**TASKS TO CARRY OUT**
1. Answer these questions from the fast-food essay:
(a) What price does the writer give for the burger that takes so much labor to produce?
(b) Which Burger King offering does the writer call its most magnificent to date?
(c) According to the essay, what was Burger King's advertising mainstay for a long time?
2. Print the part of the fast-food essay from "I am writing" to "a shit? Whopper.".

**PAGE EXCERPT**
A fast-food chain is a calorie and pleasure distribution center. There is no art here. No one spends years training to cook at McDonald’s (this is not to denigrate its cooks). Thus, just like Hamlet, all fast-food chains confront a choice: to be what they are, or pretend to be something else. McDonald’s has opted for the latter, but no amount of hip and modern furnishings or “artisanal” buns will disguise the fact that it is, at bottom, a fast-food chain, and that to be a fast-food chain is to be a horrifying absurdity — a sprawling delivery network for the untold quantities of meat and cheese and potatoes and everything else that gets processed and pre-packaged and shipped out to franchises all over the world. The amount of organizational energy and poorly paid human labor that goes into your $3 burger is staggering. It is fundamentally dishonest for McDonald’s to want to have their cheap, shitty food cake and eat it too, in the form of restaurants that would look, to the unsuspecting eye, like upscale lounges. I appreciate Burger King because it has no such pretensions.

I am writing here about Burger King’s most magnificent offering to date, their Mac and Cheetos™. This essay does not attempt to gloss over all of Burger King’s culinary history, but let’s be clear, in case you forgot: This is a fast-food chain whose advertising mainstay was, for a long time, dudes in hamburger costumes doing cheap imitations of already cheap reality-TV shows. Their main food item is the Whopper, which comes in: Normal Whopper, Whopper with More Meat, Whopper with More Meat and Also Bacon, Whopper with More Meat and Also Bacon and Also Barbecue Sauce, and Slightly Smaller Whopper (“what are you,” the menu seems to whisper here, “a small child?”). Also they have fried chicken, but who gives a shit? Whopper.

**RECORDS SUPPLIED**
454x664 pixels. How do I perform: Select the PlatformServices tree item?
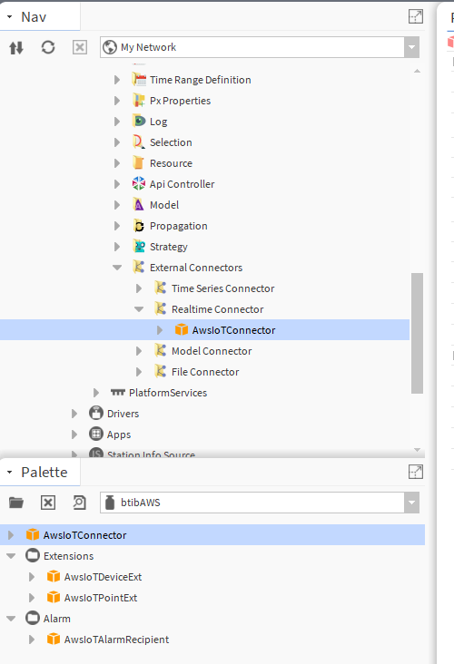168,393
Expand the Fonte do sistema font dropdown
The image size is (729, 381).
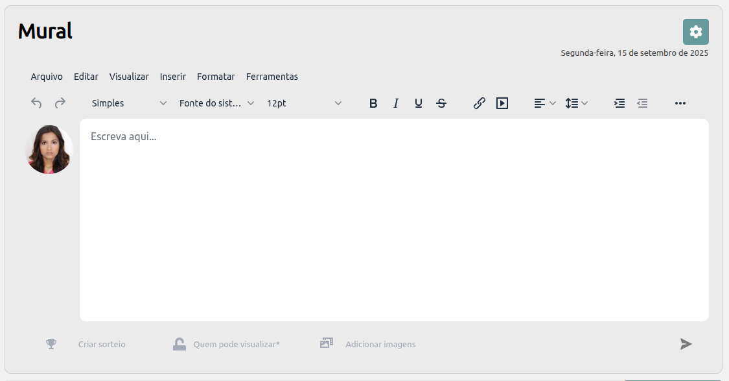coord(216,103)
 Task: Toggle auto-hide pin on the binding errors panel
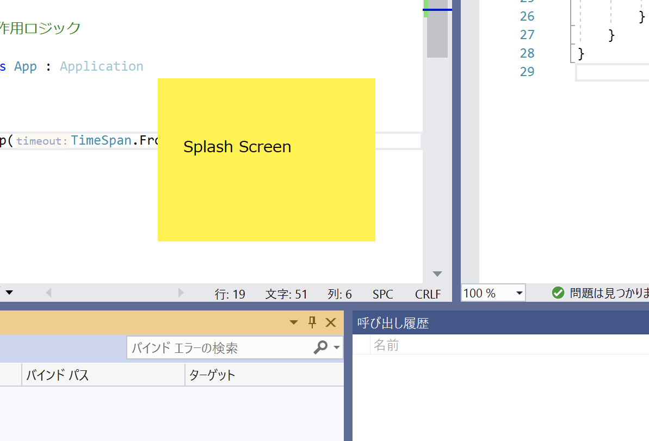[x=312, y=322]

**LIST OF SOLUTIONS**
1.
(a) $3
(b) Their Mac and Cheetos™
(c) Dudes in hamburger costumes doing cheap imitations of already cheap reality-TV shows

2.
I am writing here about Burger King’s most magnificent offering to date, their Mac and Cheetos™. This essay does not attempt to gloss over all of Burger King’s culinary history, but let’s be clear, in case you forgot: This is a fast-food chain whose advertising mainstay was, for a long time, dudes in hamburger costumes doing cheap imitations of already cheap reality-TV shows. Their main food item is the Whopper, which comes in: Normal Whopper, Whopper with More Meat, Whopper with More Meat and Also Bacon, Whopper with More Meat and Also Bacon and Also Barbecue Sauce, and Slightly Smaller Whopper (“what are you,” the menu seems to whisper here, “a small child?”). Also they have fried chicken, but who gives a shit? Whopper.